●大多満根(おおたまね)神社
住所:山口県大島郡周防大島町西三蒲10-1(字 明神)
駐車場:不明
主祭神は大多満流別命(おおたまるわけのみこと)と塩土老翁命(しおつちおぢのみこと)である。飯野山の麓に鎮座している。もともと飯野山の山頂に建てられ、欽明天皇の時代(西暦550年頃)に古明神という場所に移転した。その後、昭和18年(1943年)に現在地に移転する。
近世になると三度、再建が行われた。近世まで一宮大明神、島根明神、富士見神社と称していたが、明治初年に大多満根神社と改称された。周防大島の総鎮守、海難守護の神として崇敬されている。
境内には般若塔があり、次のような伝説が伝わっている。豊後の玉田(大分県豊後大野市三重町玉田ヵ)の長者に、般若姫という美しい姫がいた。この噂を聞いた欽明天皇の皇子・橘の豊日は密かに豊後を訪れ、般若姫と愛を誓い合った。しかし、橘の豊日が都に呼び戻されたため、般若姫は後を追った。しかし大畠瀬戸(周防大島と本州の間にある瀬戸)に来たところで、海が荒れて潮が渦巻き、進むことができなくなってしまった。
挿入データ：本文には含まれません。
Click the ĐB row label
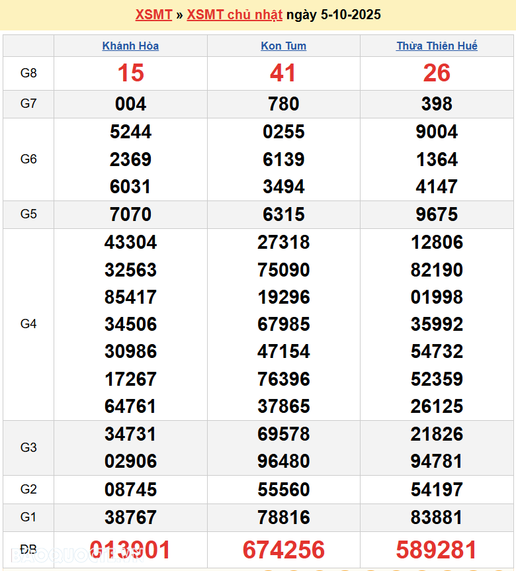This screenshot has height=571, width=516. 28,549
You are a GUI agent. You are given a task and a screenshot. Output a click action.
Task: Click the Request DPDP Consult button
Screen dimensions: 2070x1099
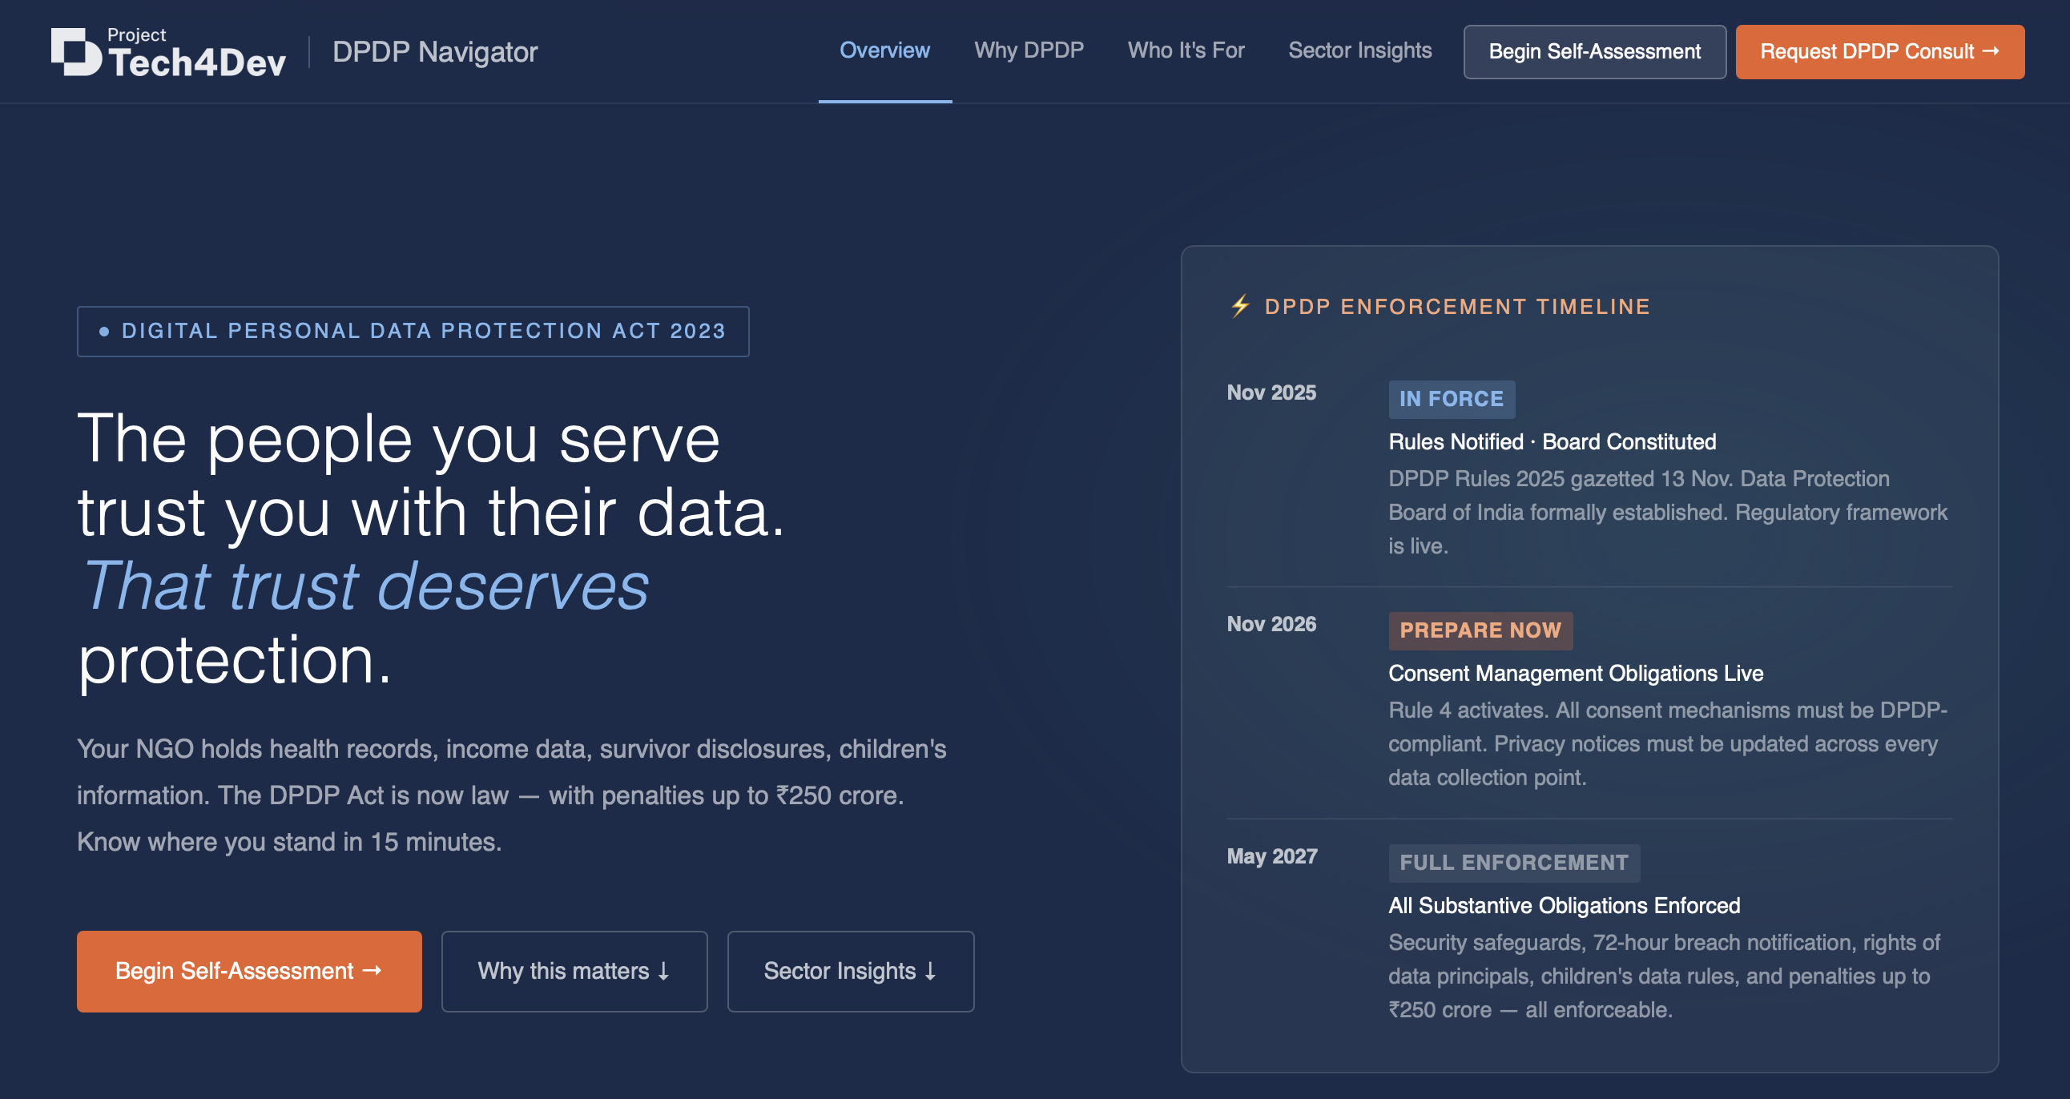point(1880,51)
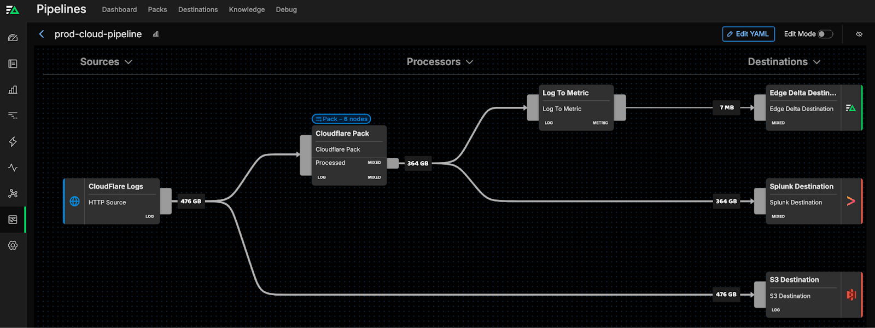Screen dimensions: 875x328
Task: Expand the Sources dropdown
Action: click(x=106, y=62)
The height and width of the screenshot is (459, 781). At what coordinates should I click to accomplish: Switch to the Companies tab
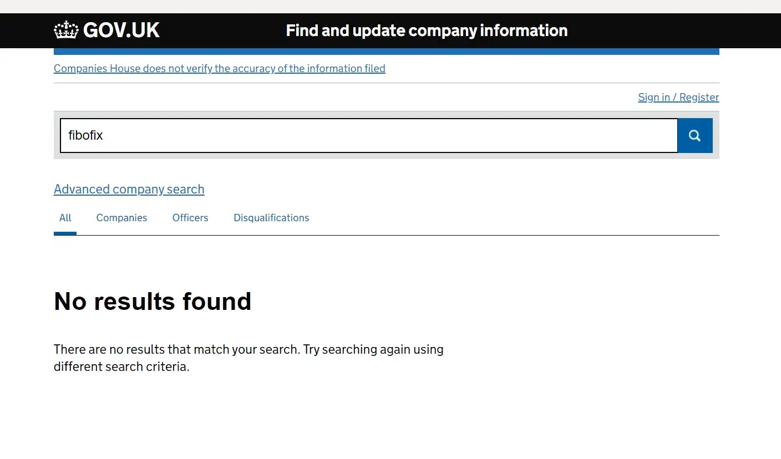click(x=121, y=218)
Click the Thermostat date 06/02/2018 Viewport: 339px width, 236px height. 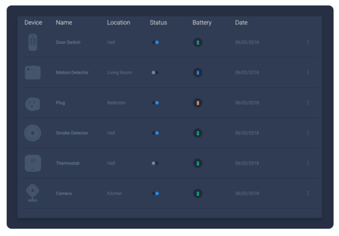[247, 163]
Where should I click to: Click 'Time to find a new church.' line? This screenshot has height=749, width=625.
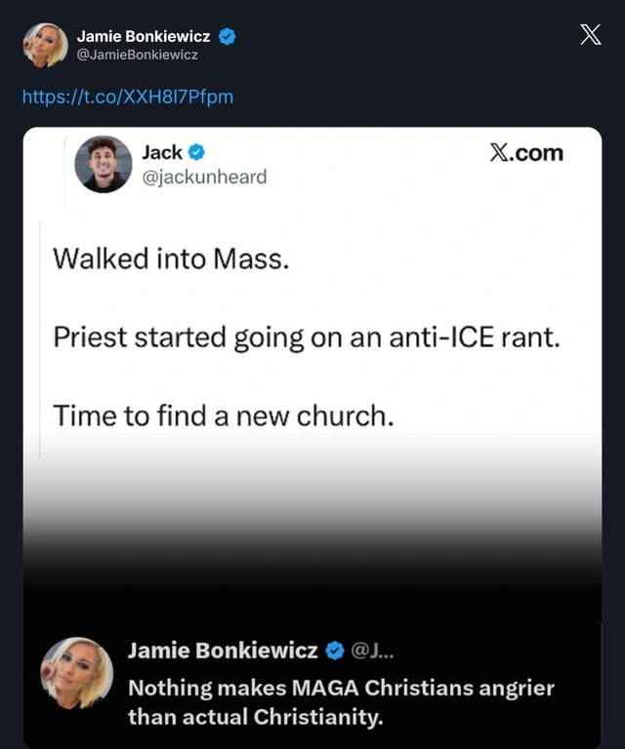click(x=224, y=415)
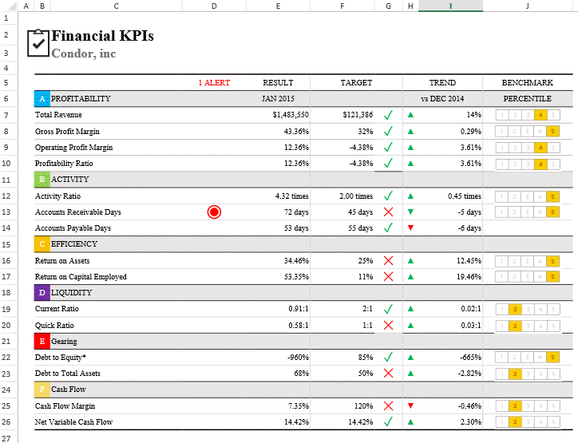This screenshot has height=443, width=578.
Task: Click the orange C badge for Efficiency
Action: coord(42,244)
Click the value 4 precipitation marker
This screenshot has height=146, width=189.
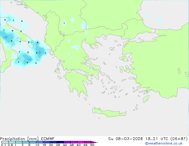point(38,43)
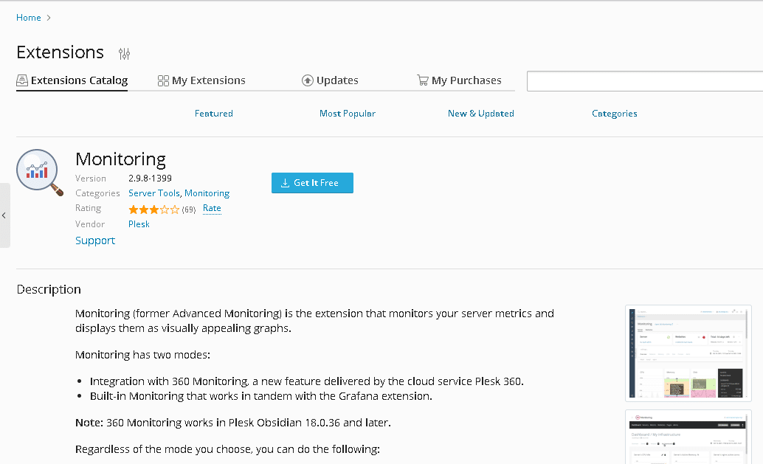Open the Updates tab

pyautogui.click(x=336, y=80)
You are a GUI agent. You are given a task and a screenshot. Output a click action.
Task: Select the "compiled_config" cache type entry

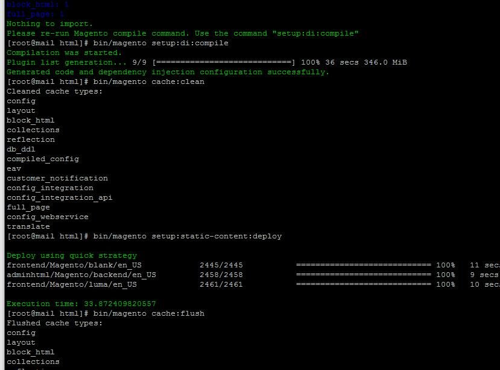point(42,159)
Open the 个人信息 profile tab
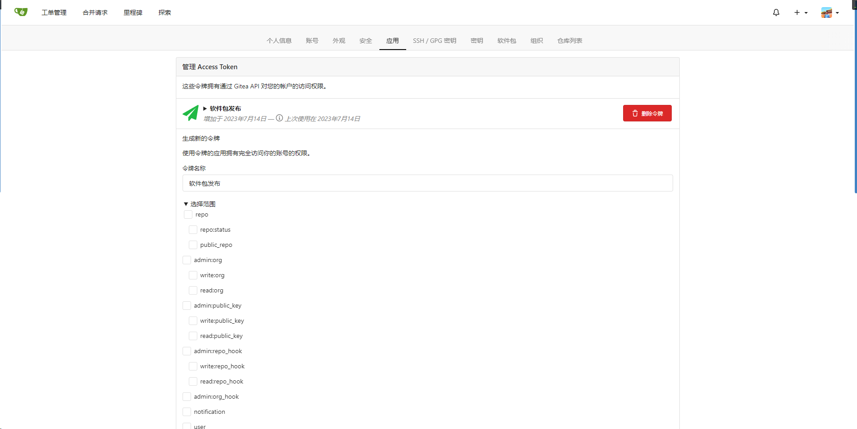This screenshot has width=857, height=429. coord(279,41)
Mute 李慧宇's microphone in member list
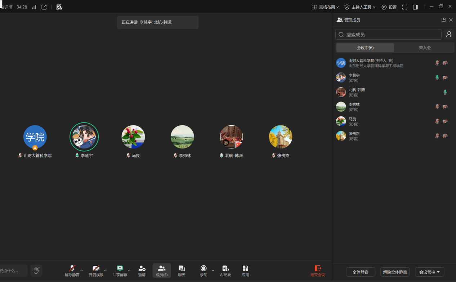 pos(437,77)
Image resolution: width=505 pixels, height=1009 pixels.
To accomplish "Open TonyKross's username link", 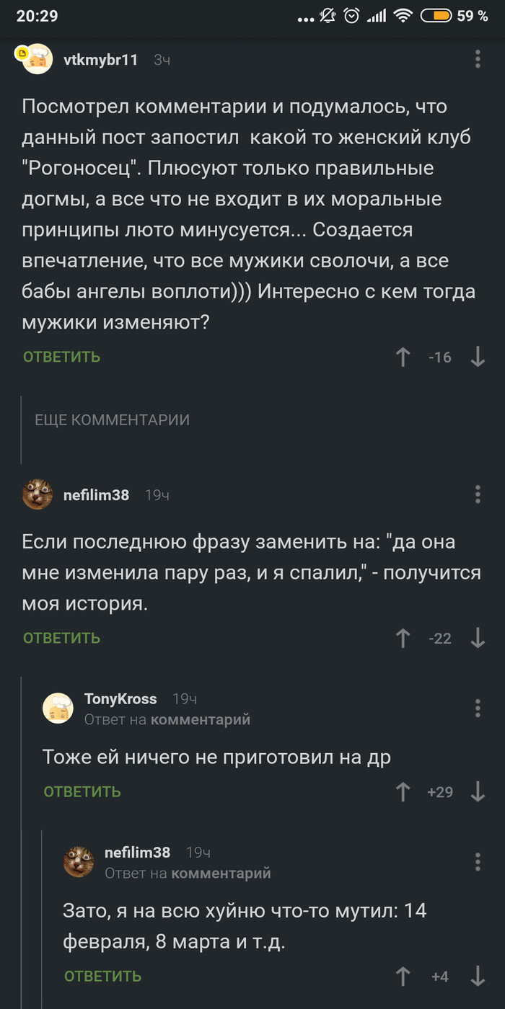I will 120,698.
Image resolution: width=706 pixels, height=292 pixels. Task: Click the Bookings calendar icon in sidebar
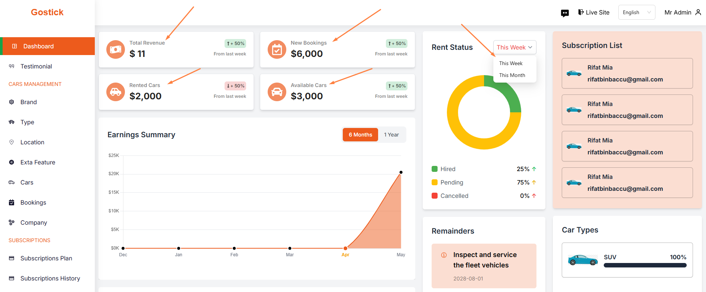[12, 202]
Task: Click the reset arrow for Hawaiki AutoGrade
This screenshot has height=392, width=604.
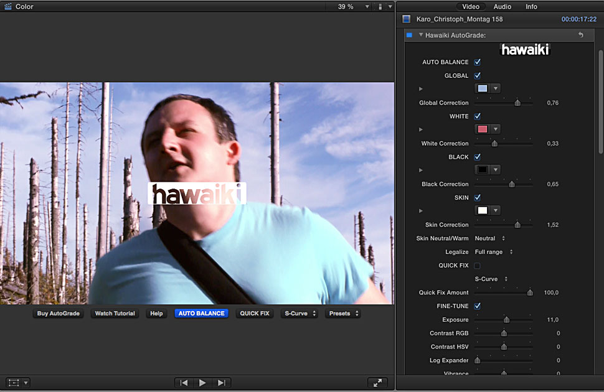Action: [580, 35]
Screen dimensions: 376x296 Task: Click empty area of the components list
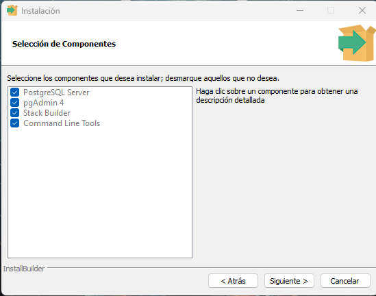click(100, 192)
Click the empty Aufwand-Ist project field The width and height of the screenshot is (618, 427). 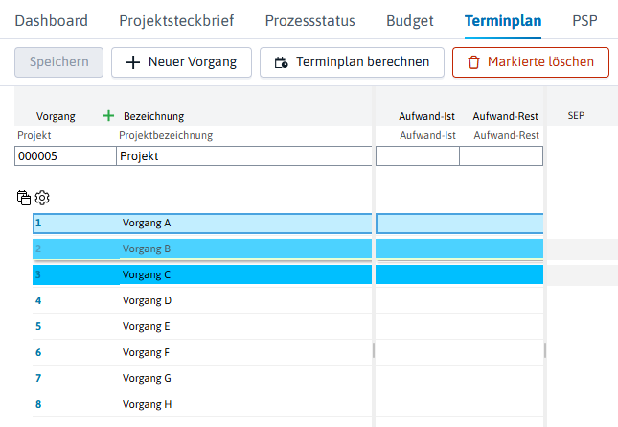418,155
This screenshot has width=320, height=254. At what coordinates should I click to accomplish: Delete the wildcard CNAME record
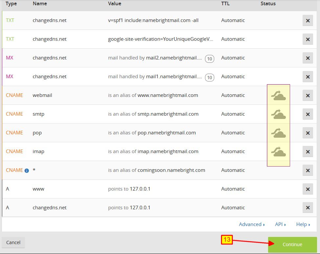308,170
その時、大多満流別命が現れ「竜神が般若姫を望んでいる」と告げたため、般若姫が海に身を投げたところ海が凪いだという。その後、海上安全を祈願して五重の塔が建てられた。この伝説にはさまざまなバージョンが存在する。
(境内から見た周防大島と柳井市を結ぶ大島大橋。昭和46(1971)年に大多満根神社で起工式が行われ、昭和51(1976)年に完成した)

参考文献:山口県の地名、山口県神社誌、周防大島町誌、現地の案内板、大分県地方史 第121号
感想:周防大島の玄関口にあるため、訪れた時に最初に参拝しました。